Iranian Baha’i Psychologist Fariba Kamalabadi Released after Lengthy Prison Term
November 8, 2017
On October 31, 2017, Iranian Baha’i psychologist and community leader Fariba Kamalabadi was released from prison after serving 9½ years of her 10-year prison sentence. She was one of the members of the Friends in Iran (Yaran-i-Iran), an ad hoc national group of seven who coordinated the Baha’i Iranian community’s religious and administrative affairs. (Mahvash Sabet, a psychologist and the only other female member of the group, was released in mid-September.)

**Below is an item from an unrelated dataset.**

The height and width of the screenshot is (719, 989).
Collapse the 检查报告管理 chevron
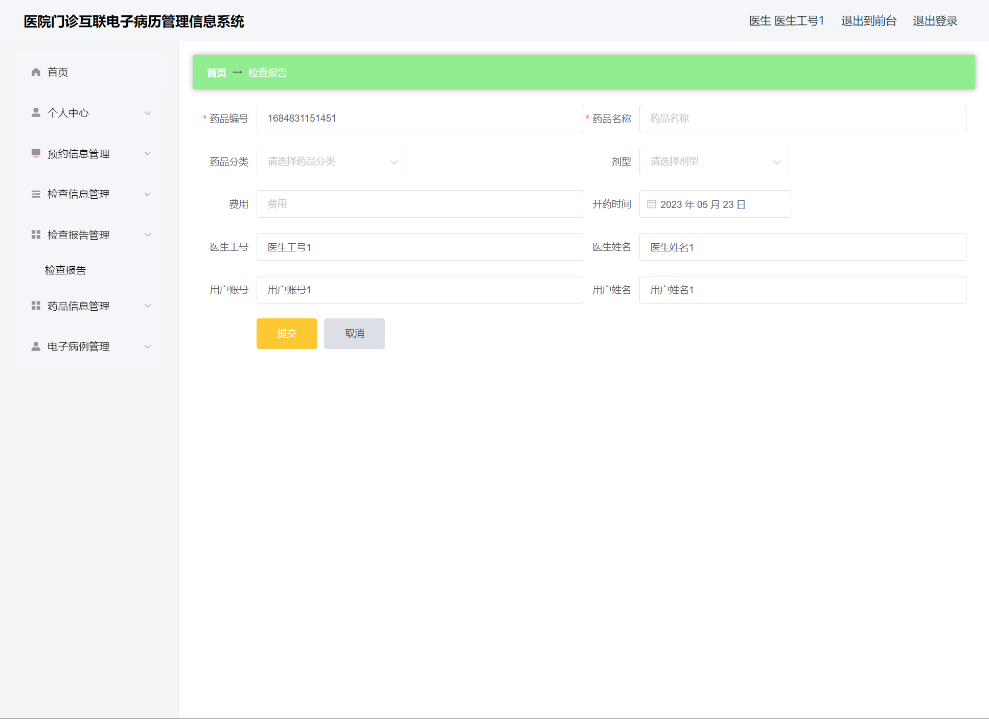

The seven Baha’i leaders were arrested in 2008, held in solitary confinement for several months, and eventually faced trial on charges of alleged “espionage for Israel” (apparently because the Shrine of Bahá’u’lláh, the founder of the Baha’i faith, is located in what is now Israel), “insulting religious sanctities,” and “propaganda against the system.” Following proceedings that failed to meet international fair trial standards—including the lack of any credible evidence to support the charges—they were sentenced in August 2010 to 20 years in prison. (In late 2015, in accordance with a new stipulation in Iran’s Penal Code, which allows for sentences to be served concurrently, their sentences were reduced to 10 years.) The Baha’is, Iran’s largest non-Muslim minority, have long been subjected to severe government persecution. Their religion is not recognized, and they are deprived of many internationally recognized human rights.